Guards at Yolanda Shipwreck Memorial Park hear moans, steps, sounds at night
TACLOBAN CITY — A ship that was washed inland when this city was devastated by Supertyphoon “Yolanda” (international name: Haiyan) in 2013 is one of the tourist attractions here.
But in the evening, it is a different story.
People stay away from Yolanda Shipwreck Memorial Park after guards claimed they encountered some “hair-raising” experiences at night.
Nonie Herida, one of the four guards assigned to the memorial park, said that what he experienced was not hallucination.
Sounds between 12 and 2 a.m.
“I have been hearing moans from the inside of the shipwreck. The sounds include those of children and women and these occur between 12 midnight and 2 a.m.,” said Herida, 41.
He said the moans sounded like someone in agony and appealing for help.
He also heard “vigorous steps” somewhere inside the park.
“Of course, these [sounds] made me afraid. But I just offer prayers and ask these spirits not to touch me. I am here to guard this park,” said Herida, a father to two children.
Eerie sounds, silence
These eerie sounds would last for a few minutes and then be followed by dead silence, he added.
“But then again, I could hardly sleep anymore,” Herida said.
Another guard, Perforio Husayan, also heard the same haunting sounds.
“There were times when I heard voices of children as if they were playing, going up and down the steps. But you don’t see anyone,” he said.
Both Herida and Husayan believed that these poltergeists may have been those who perished during the onslaught of Yolanda, the world’s strongest typhoon to make landfall.
“Perhaps, they could not accept their death or they need our prayers,” Herida said.

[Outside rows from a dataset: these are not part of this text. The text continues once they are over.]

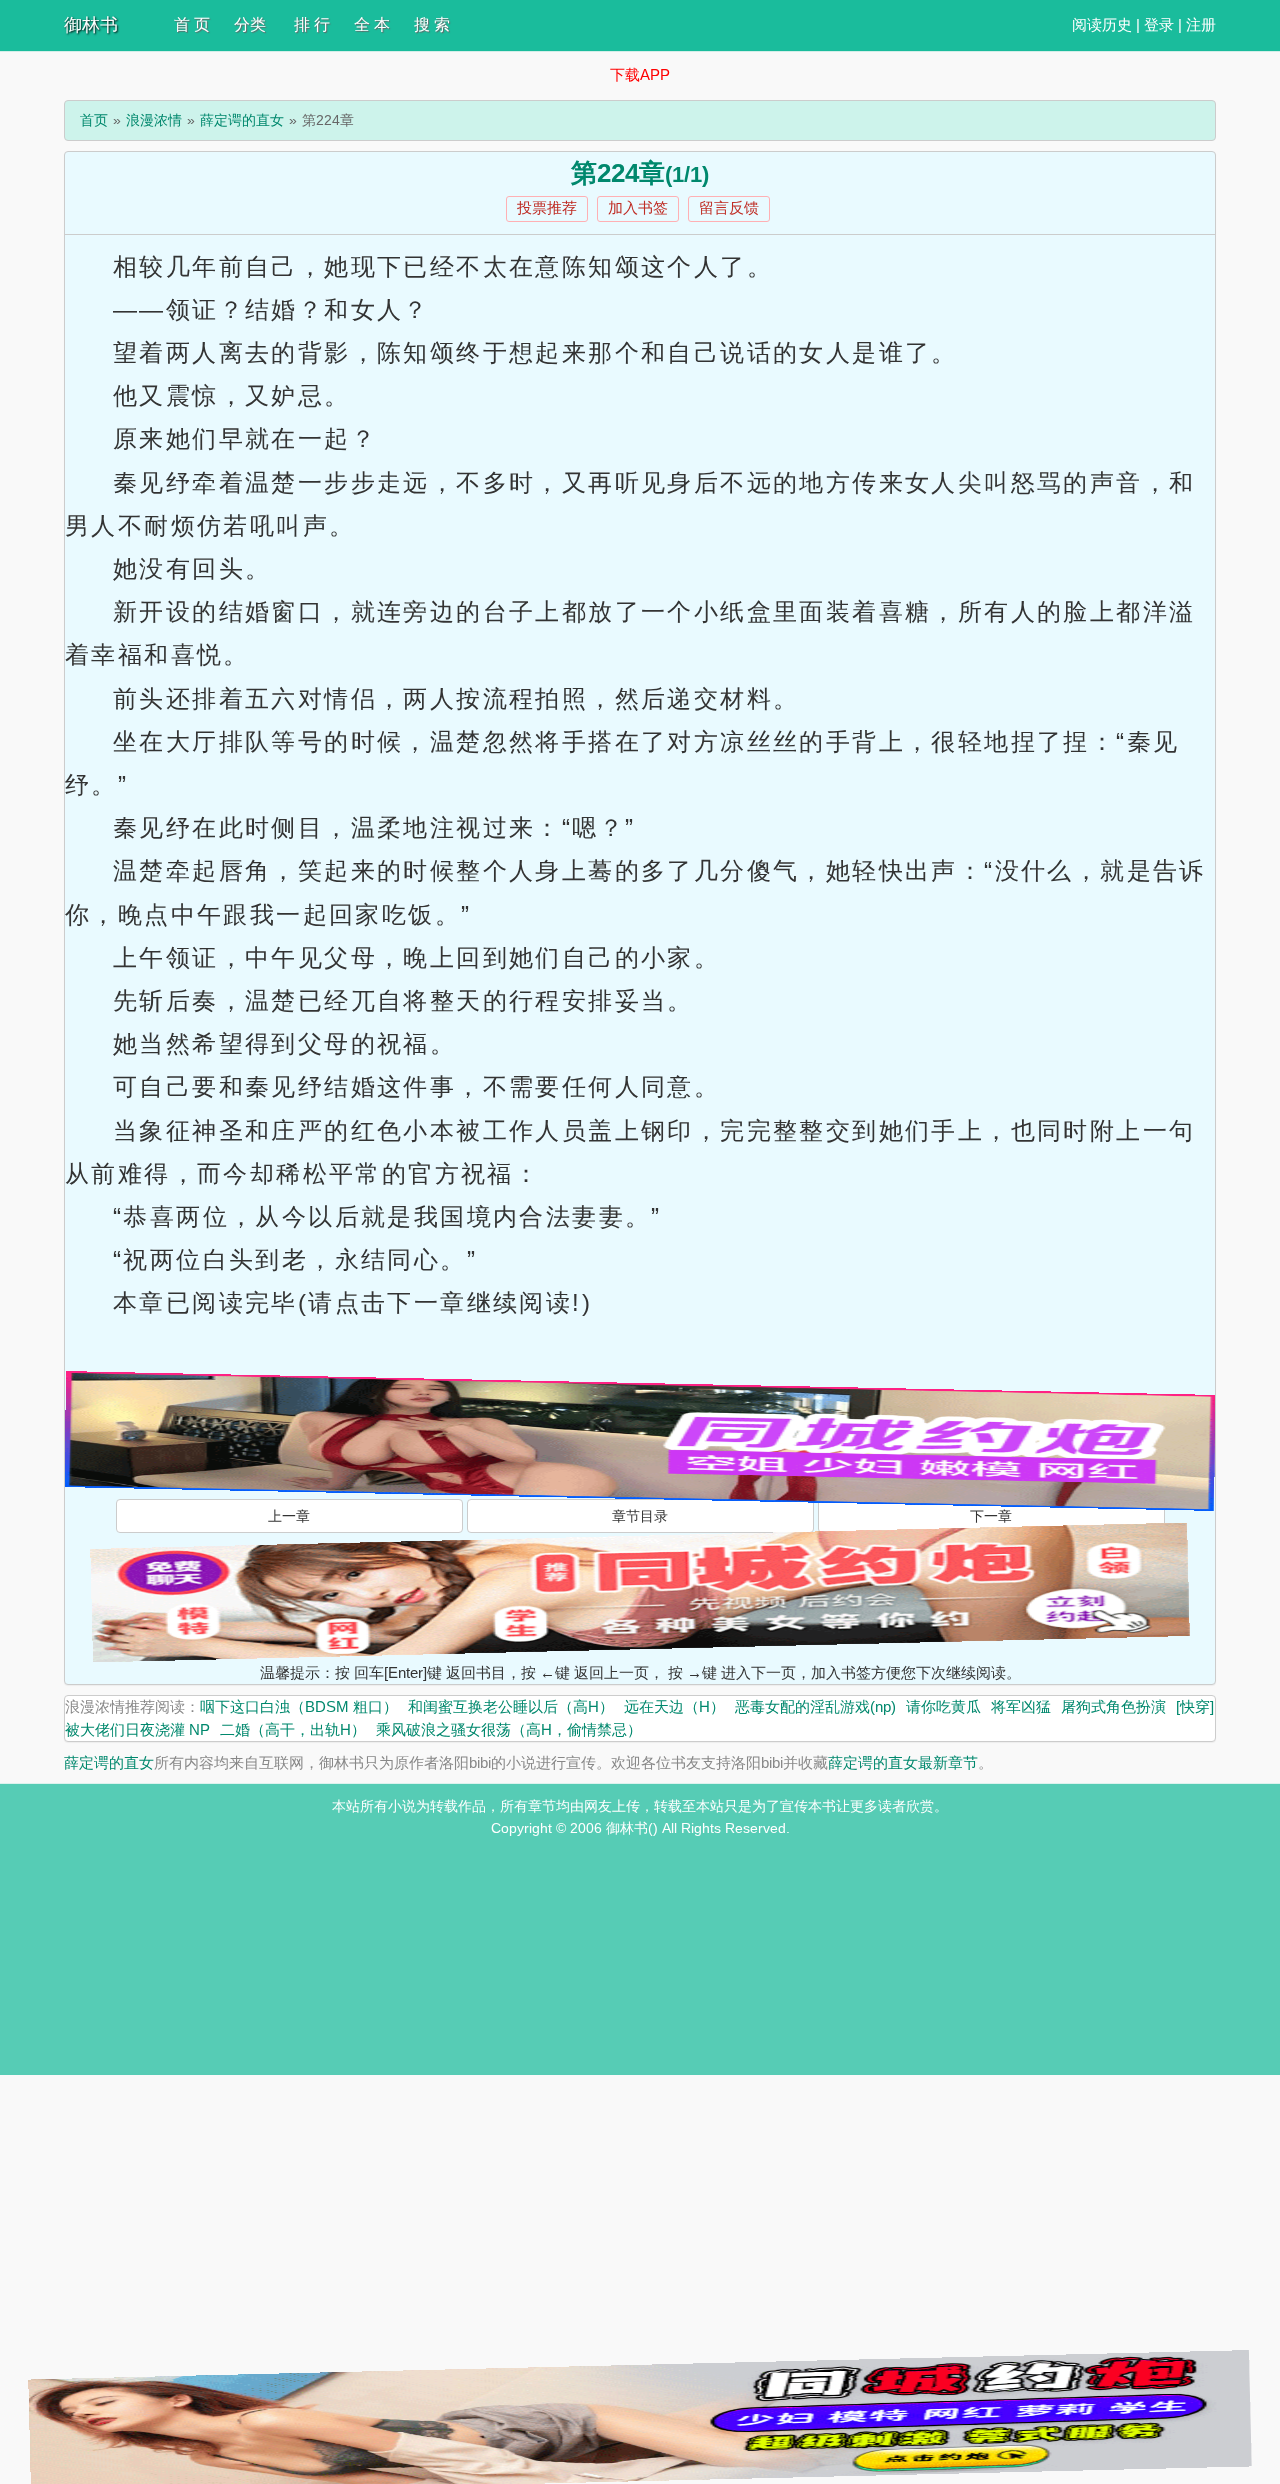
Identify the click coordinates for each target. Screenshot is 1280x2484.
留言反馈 (729, 207)
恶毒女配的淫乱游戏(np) (815, 1706)
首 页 (192, 24)
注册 (1201, 24)
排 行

Yolanda Shipwreck Memorial Park is in Barangay 68 in Anibong District, one of the hard-hit areas of Tacloban when the city was pummeled by Yolanda.
Bow of MV Eva Jocelyn
The main attraction of the 120-square-meter park is the bow of MV Eva Jocelyn, a 3,000-ton commercial ship that was washed inland by storm surges generated by Yolanda, which devastated this city on Nov. 8, 2013.
The ship plowed into 14 houses in the coastal village and killed 11 people — six of them children. At least 27 people died in Barangay 68, including those hit by the vessel.
Eva Shipping Lines sold the vessel as scrap to Philippine Precious Metal Resources, which later donated to the city government the bow that measures 8 meters in width and 6 meters in length.
The city government made the bow the centerpiece of the memorial park that was opened to the public on Nov. 7, 2015.
A concrete structure with steps was constructed connecting to the ship’s bow. A room for the guards and a comfort room were built at the lower portion of the structure.
Since it opened to the public, the memorial park has been visited by thousands of people.
“The guests, especially those not from the city or from the region, usually ask how this ship was washed inland; how many were killed because of it. And as expected, they have their photos taken with the ship as its background or going to the top to have a selfie,” Herida said.
Fr. Virgilio Cañete of the Palo Archdiocese said that those who encountered hair-raising experiences at Yolanda Shipwreck Memorial Park should not be afraid.
Instead, they should offer prayers for these souls.
“This is a form of communication from the dead. Why be afraid of souls? Let’s offer prayers. Maybe they (souls) are just begging for prayers especially those in Purgatory,” Cañete said.
Ma. Rosario Bactol, Barangay 68 chair, said flowers and prayers were usually offered to the departed during programs commemorating the anniversary of the Yolanda onslaught.